● **Your objective**
The whole of the data is to be returned without a single change.

Recorded data
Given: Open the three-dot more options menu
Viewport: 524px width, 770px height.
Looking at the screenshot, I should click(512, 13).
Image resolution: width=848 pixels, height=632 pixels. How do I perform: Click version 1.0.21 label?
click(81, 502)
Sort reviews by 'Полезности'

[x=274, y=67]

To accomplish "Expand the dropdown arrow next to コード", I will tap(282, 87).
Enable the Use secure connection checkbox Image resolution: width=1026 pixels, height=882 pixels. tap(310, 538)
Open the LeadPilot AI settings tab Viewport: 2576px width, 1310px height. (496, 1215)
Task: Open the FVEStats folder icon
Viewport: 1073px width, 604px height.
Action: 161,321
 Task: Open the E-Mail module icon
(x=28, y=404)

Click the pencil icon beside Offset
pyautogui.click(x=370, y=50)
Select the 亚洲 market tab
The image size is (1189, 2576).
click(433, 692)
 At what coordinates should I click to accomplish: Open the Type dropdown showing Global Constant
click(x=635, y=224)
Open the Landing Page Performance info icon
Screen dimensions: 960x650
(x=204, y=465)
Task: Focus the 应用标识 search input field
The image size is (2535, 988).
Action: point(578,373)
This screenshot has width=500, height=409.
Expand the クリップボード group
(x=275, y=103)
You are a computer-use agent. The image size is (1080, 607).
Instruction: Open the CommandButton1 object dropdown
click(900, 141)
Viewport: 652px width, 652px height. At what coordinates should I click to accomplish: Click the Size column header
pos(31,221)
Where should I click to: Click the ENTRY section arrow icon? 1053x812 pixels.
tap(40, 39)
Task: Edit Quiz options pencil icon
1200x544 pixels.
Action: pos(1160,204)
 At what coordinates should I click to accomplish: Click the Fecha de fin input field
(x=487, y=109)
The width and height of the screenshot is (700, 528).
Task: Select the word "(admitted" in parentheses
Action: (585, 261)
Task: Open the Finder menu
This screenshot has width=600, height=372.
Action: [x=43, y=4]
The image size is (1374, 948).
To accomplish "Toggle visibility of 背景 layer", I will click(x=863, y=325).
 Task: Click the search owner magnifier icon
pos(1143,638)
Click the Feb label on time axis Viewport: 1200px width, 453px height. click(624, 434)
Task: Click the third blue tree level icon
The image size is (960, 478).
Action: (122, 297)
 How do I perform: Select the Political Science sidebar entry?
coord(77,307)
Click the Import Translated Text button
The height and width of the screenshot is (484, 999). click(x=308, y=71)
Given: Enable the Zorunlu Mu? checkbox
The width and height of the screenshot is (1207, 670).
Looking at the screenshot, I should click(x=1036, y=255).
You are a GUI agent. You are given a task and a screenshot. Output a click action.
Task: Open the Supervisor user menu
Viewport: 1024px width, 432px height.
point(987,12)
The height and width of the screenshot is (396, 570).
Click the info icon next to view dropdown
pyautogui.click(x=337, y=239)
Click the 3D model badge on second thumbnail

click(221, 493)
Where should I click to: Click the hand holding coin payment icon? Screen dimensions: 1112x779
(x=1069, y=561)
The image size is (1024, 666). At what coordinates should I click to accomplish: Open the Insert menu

● **Solution to this problem**
Given: Open the three-dot more options menu
Viewport: 524px width, 770px height.
Looking at the screenshot, I should click(512, 13).
Image resolution: width=848 pixels, height=632 pixels. How do I perform: Click version 1.0.21 label?
click(81, 502)
Sort reviews by 'Полезности'

[x=274, y=67]

To accomplish "Expand the dropdown arrow next to コード", I will tap(282, 87).
Enable the Use secure connection checkbox Image resolution: width=1026 pixels, height=882 pixels. tap(310, 538)
Open the LeadPilot AI settings tab Viewport: 2576px width, 1310px height. (496, 1215)
Task: Open the FVEStats folder icon
Viewport: 1073px width, 604px height.
Action: 161,321
 Task: Open the E-Mail module icon
(x=28, y=404)

Click the pencil icon beside Offset
pyautogui.click(x=370, y=50)
Select the 亚洲 market tab
The image size is (1189, 2576).
click(433, 692)
 At what coordinates should I click to accomplish: Open the Type dropdown showing Global Constant
click(x=635, y=224)
Open the Landing Page Performance info icon
Screen dimensions: 960x650
(x=204, y=465)
Task: Focus the 应用标识 search input field
The image size is (2535, 988).
Action: point(578,373)
This screenshot has width=500, height=409.
Expand the クリップボード group
(x=275, y=103)
You are a computer-use agent. The image size is (1080, 607).
Instruction: Open the CommandButton1 object dropdown
click(900, 141)
Viewport: 652px width, 652px height. At what coordinates should I click to accomplish: Click the Size column header
pos(31,221)
Where should I click to: Click the ENTRY section arrow icon? 1053x812 pixels.
tap(40, 39)
Task: Edit Quiz options pencil icon
1200x544 pixels.
Action: pos(1160,204)
 At what coordinates should I click to accomplish: Click the Fecha de fin input field
(x=487, y=109)
The width and height of the screenshot is (700, 528).
Task: Select the word "(admitted" in parentheses
Action: (585, 261)
Task: Open the Finder menu
This screenshot has width=600, height=372.
Action: [x=43, y=4]
The image size is (1374, 948).
To accomplish "Toggle visibility of 背景 layer", I will click(x=863, y=325).
 Task: Click the search owner magnifier icon
pos(1143,638)
Click the Feb label on time axis Viewport: 1200px width, 453px height. click(624, 434)
Task: Click the third blue tree level icon
The image size is (960, 478).
Action: (122, 297)
 How do I perform: Select the Political Science sidebar entry?
coord(77,307)
Click the Import Translated Text button
The height and width of the screenshot is (484, 999). click(x=308, y=71)
Given: Enable the Zorunlu Mu? checkbox
The width and height of the screenshot is (1207, 670).
Looking at the screenshot, I should click(x=1036, y=255).
You are a GUI agent. You are given a task and a screenshot. Output a click action.
Task: Open the Supervisor user menu
Viewport: 1024px width, 432px height.
point(987,12)
The height and width of the screenshot is (396, 570).
Click the info icon next to view dropdown
pyautogui.click(x=337, y=239)
Click the 3D model badge on second thumbnail

click(221, 493)
Where should I click to: Click the hand holding coin payment icon? Screen dimensions: 1112x779
(x=1069, y=561)
The image size is (1024, 666). At what coordinates should I click to accomplish: Open the Insert menu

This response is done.